Rabbi Ayelet S. Cohen

Rabbi Ayelet S. Cohen served for 10 years at Congregation Beit Simchat Torah, the world’s largest LGBT synagogue serving people of all sexual orientations and gender identities. Passionately committed to progressive and feminist Judaism, she is an activist and an advocate for full inclusion and celebration of LGBT Jews in the Jewish world, and an advocate for LBGT civil rights. Rabbi Cohen has been profiled in the New York Times, was named one of the “Heeb 100,” Heeb Magazine’s “hundred people you need to know about,” and was honored at the 2005 Ma’yan Seder as a leading young Jewish feminist activist. She is a member of the Rabbinical Assembly and the New York Board of Rabbis.
Rabbi Tirzah Firestone
Rabbi Tirzah Firestone, M.A., is an author, psychotherapist, and spiritual leader of Congregation Nevei Kodesh in Boulder, Colorado. Widely known for her groundbreaking work on the re-integration of the feminine wisdom tradition within Judaism, Rabbi Firestone lectures and teaches throughout the U.S. on spirituality, meditation, and the integration of ancient mystical wisdom into contemporary life. A leader in the international movement for the renewal of Judaism, she lives in Colorado with her husband David and their three children.

═══

**About this task**. Reproduce the portion of the rabbi profiles above between "Rabbi Ayelet S. Cohen served" and "Board of Rabbis.", inclusive, word for word.

**Data segment**.

═══

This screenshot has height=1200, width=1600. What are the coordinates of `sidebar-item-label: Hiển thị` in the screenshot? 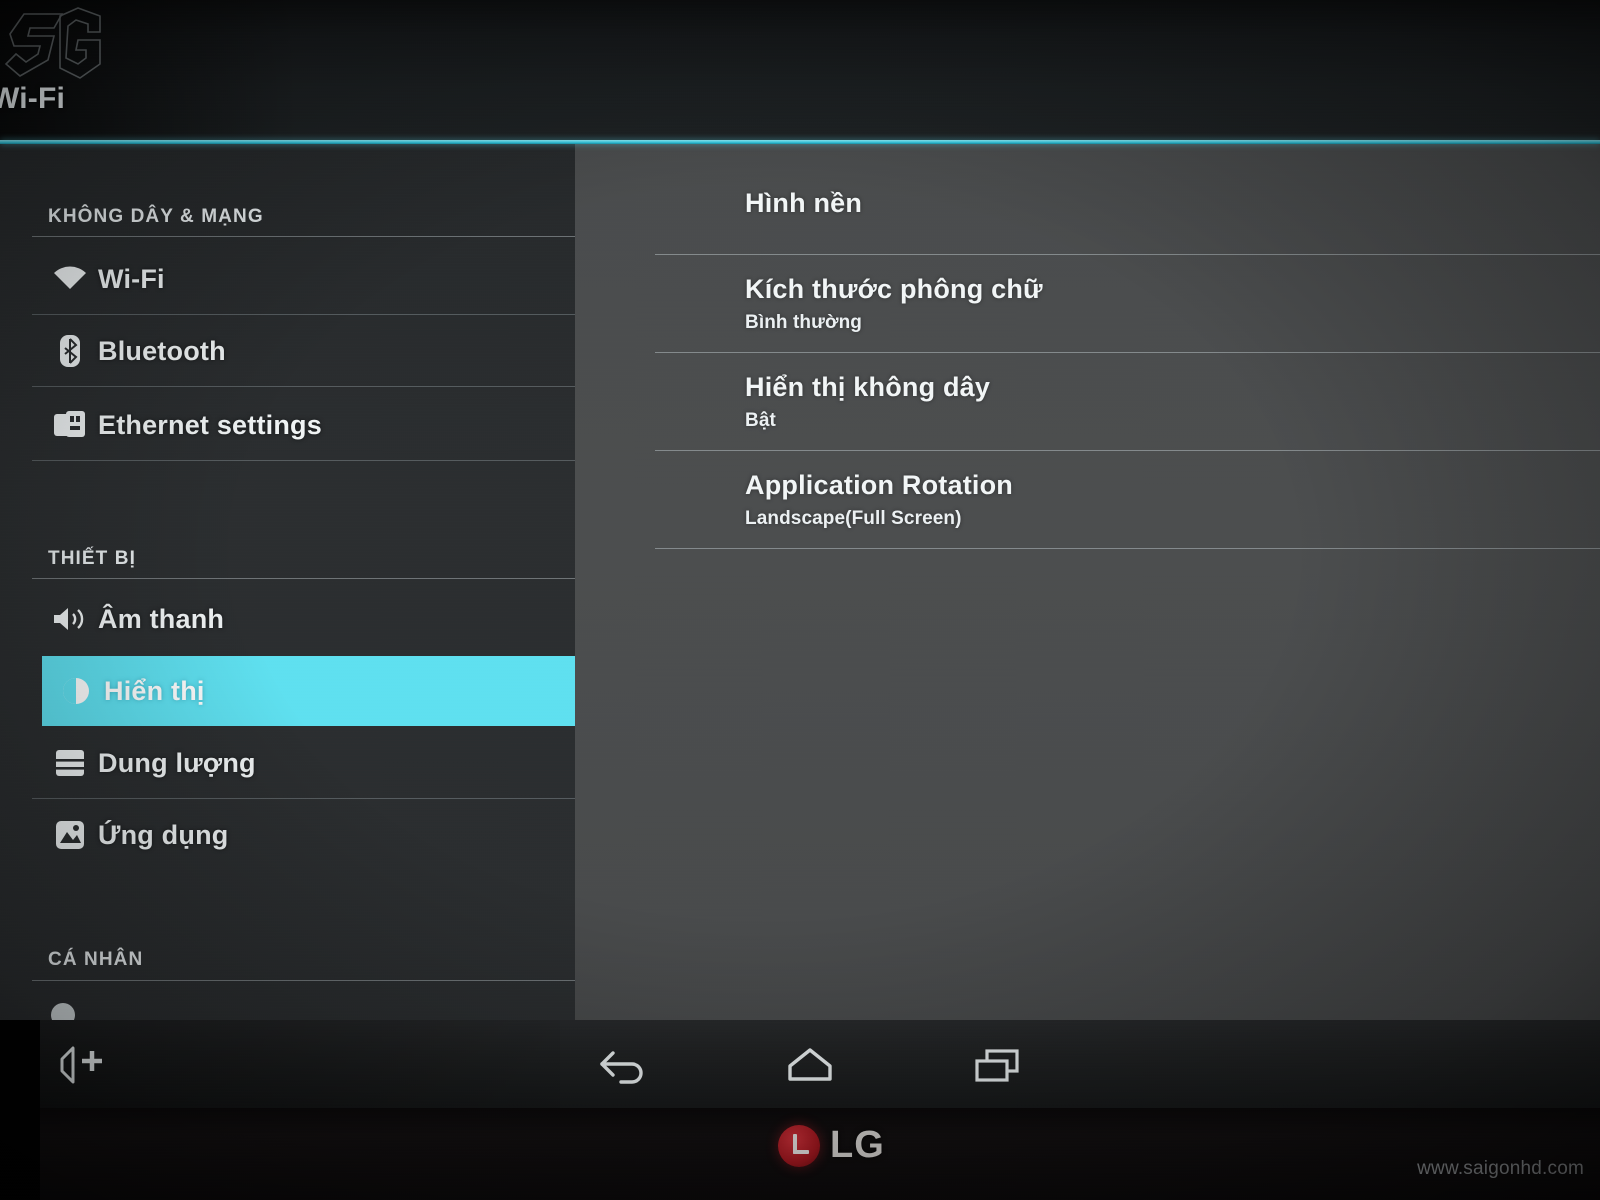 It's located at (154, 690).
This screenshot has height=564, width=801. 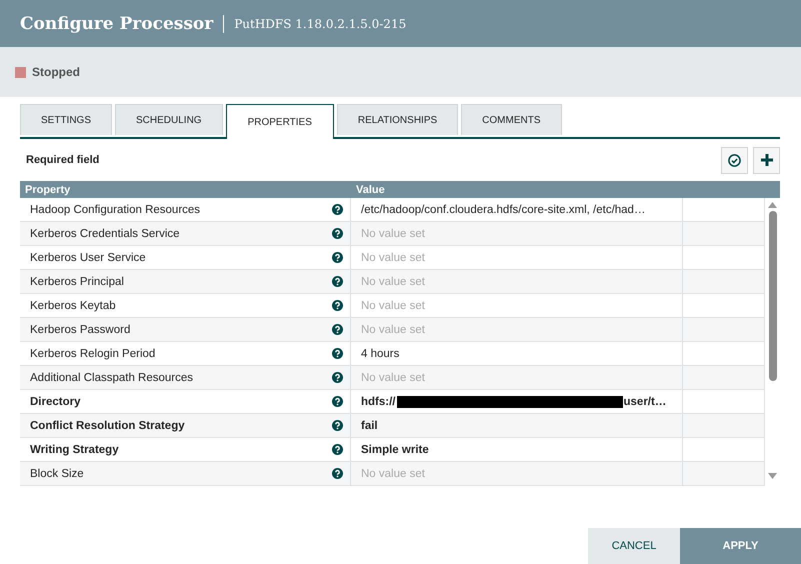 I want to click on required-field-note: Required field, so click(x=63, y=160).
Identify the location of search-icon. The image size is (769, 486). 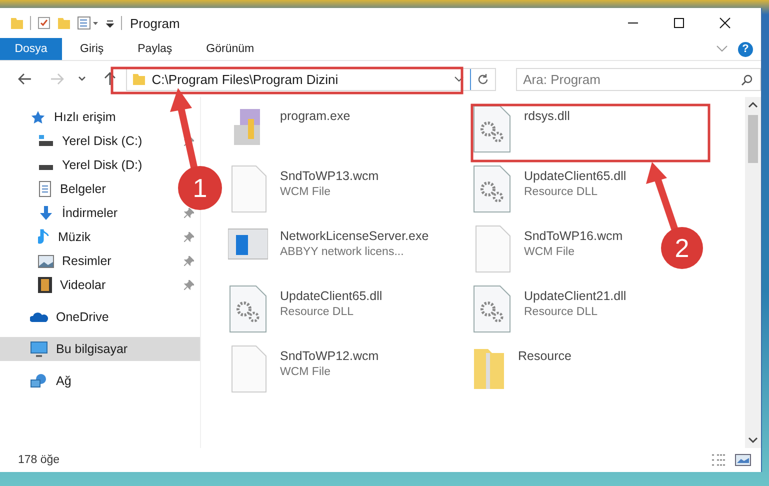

═══

**Your solution**.
Rabbi Ayelet S. Cohen served for 10 years at Congregation Beit Simchat Torah, the world’s largest LGBT synagogue serving people of all sexual orientations and gender identities. Passionately committed to progressive and feminist Judaism, she is an activist and an advocate for full inclusion and celebration of LGBT Jews in the Jewish world, and an advocate for LBGT civil rights. Rabbi Cohen has been profiled in the New York Times, was named one of the “Heeb 100,” Heeb Magazine’s “hundred people you need to know about,” and was honored at the 2005 Ma’yan Seder as a leading young Jewish feminist activist. She is a member of the Rabbinical Assembly and the New York Board of Rabbis.